I am not Dr. Seuss

E is for "Education"

Ah, yes, the new parents! Let me be among the first to congratulate you on your fertility! I assume you've reviewed the pamphlets? Excellent, excellent. Then you already understand how our program works, and why it is so necessary to society's continued function.

Do I see some unanswered questions lingering in your expressions? Ask away; I'm happy to provide you with the information you're looking for.

Why must we cram your child into a small, stuffy classroom and discourage them from expressing themselves in any unique fashion during what are arguably the most creative, curious, exploratory years of their life? Oh my, where do I begin?

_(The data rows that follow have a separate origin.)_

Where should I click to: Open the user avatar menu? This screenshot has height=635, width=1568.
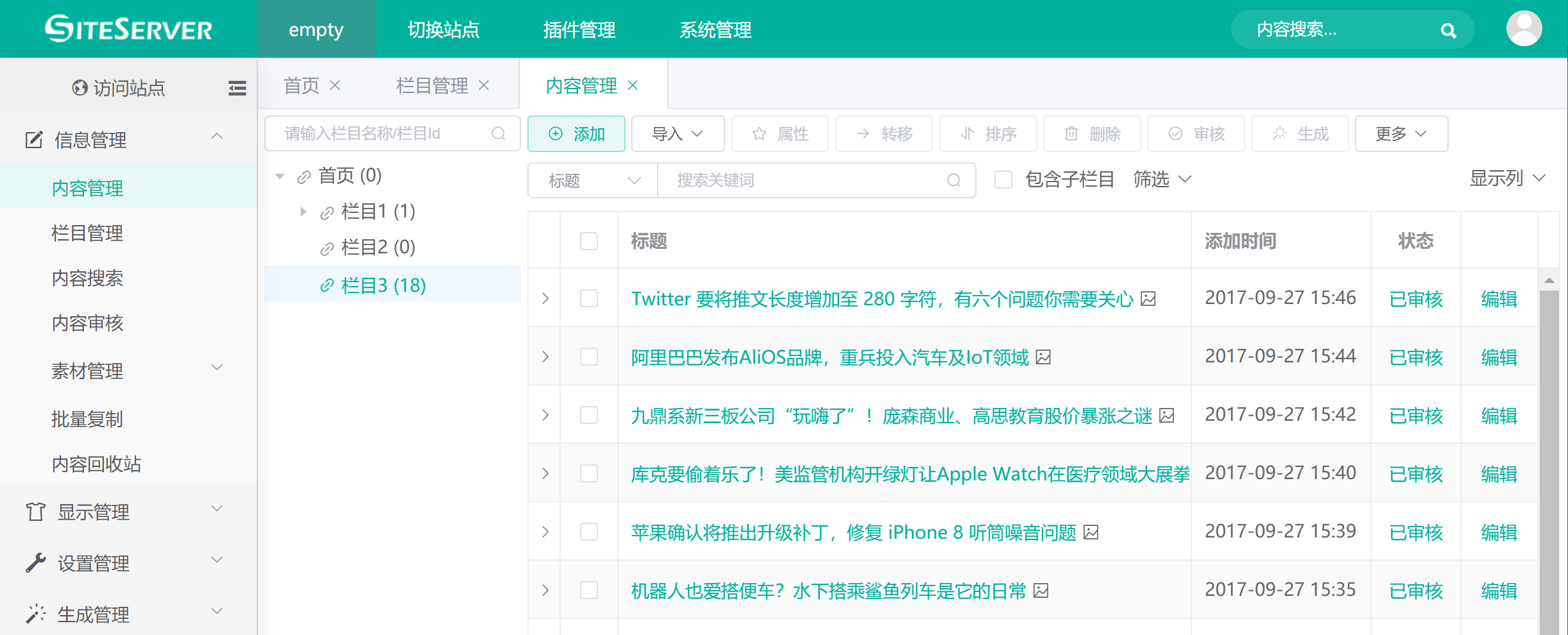pos(1524,29)
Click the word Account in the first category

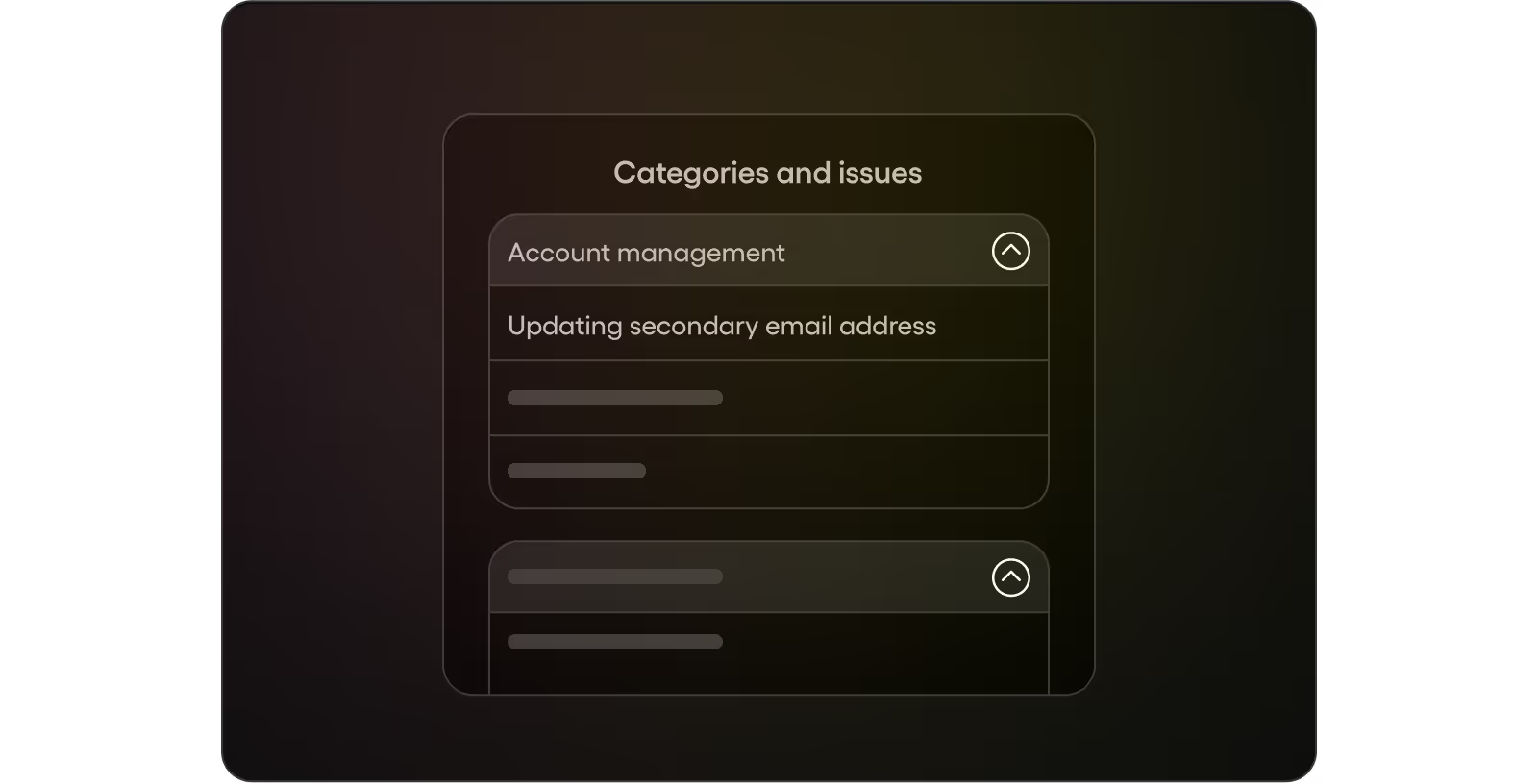(558, 253)
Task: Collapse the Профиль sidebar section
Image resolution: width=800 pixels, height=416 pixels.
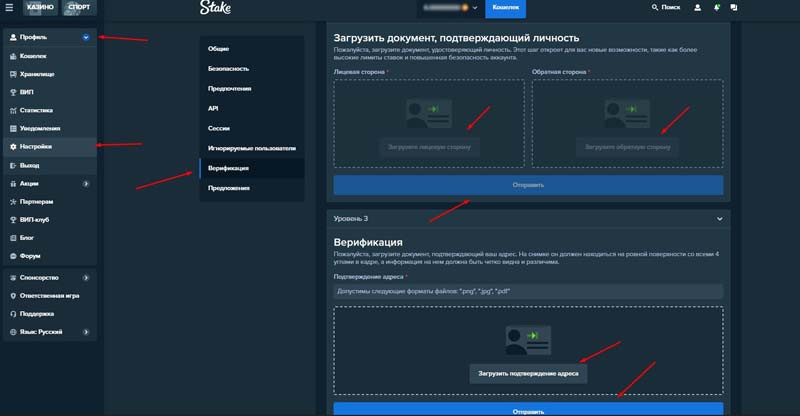Action: click(x=86, y=38)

For starters, rules. Rules are what keep society running smoothly, you see. It stands to reason, then, that the most important lesson a young mind can learn is how to follow those rules. To teach them this lesson, of course, we've strictly taken a hands-on approach to learning. We've put special care into crafting all sorts of ridiculous, indefensible rules that serve no purpose but to test your child's capacity for following those rules without question!

You see, at first we tried to teach children to follow important rules, for safety and general happiness. We found an inherent problem with this approach, though. Children, lacking the ability to identify that which is truly logical and justified, can hardly be expected to follow only those rules backed by actual logic and justification. Thus, we decided that the best way to work around this ever-so-minor issue was to teach them that all rules, no matter how senseless, must be followed!

Ah, you're curious about our schedule? Well, we've divided up each child's day into roughly eight hour-long sessions. It's a well-researched fact that all proper learning happens in hourly blocks. Our teachers have found that children who claim to understand a concept in less than an hour are liars, and children who demand more than an hour to research any particular subject are either stupid or trying to get out of their other classes.

You've heard of Ivan Pavlov, I assume? Yes, yes, the two of you both seem quite well-educated. We've actually set up a system of bells throughout our classrooms, and find that ringing the bell to distract each child from what they're doing and prompt them to move on to a completely unrelated topic at the end of every hour really instills the fact that what they've just learned is unimportant, As a bonus, it reinforces the value of those rules we talked about earlier!

How are these hour-long classes run? Oh, of course! I could talk all day about the benefits of having an adult stand in front of twenty or thirty students and tell them how to solve problems. Originally, we tried confronting students with challenges and letting them come up with their own solutions, but we found that these solutions were often wrong, so we had to put a stop to that. Rules, again, you see: it's important that every student learn the one proper way to do things. This way, when a student is wrong about anything, we're able to tell immediately that they're unintelligent, unsuited for the adult world, and able to be cast aside with the rest of the garbage.

Oh, no, no, I'm sure your child will be just fine. Just make sure they do their homework when we send them back to you, to reinforce the idea that nothing, especially not their happiness or personal development, is more important to you than their education.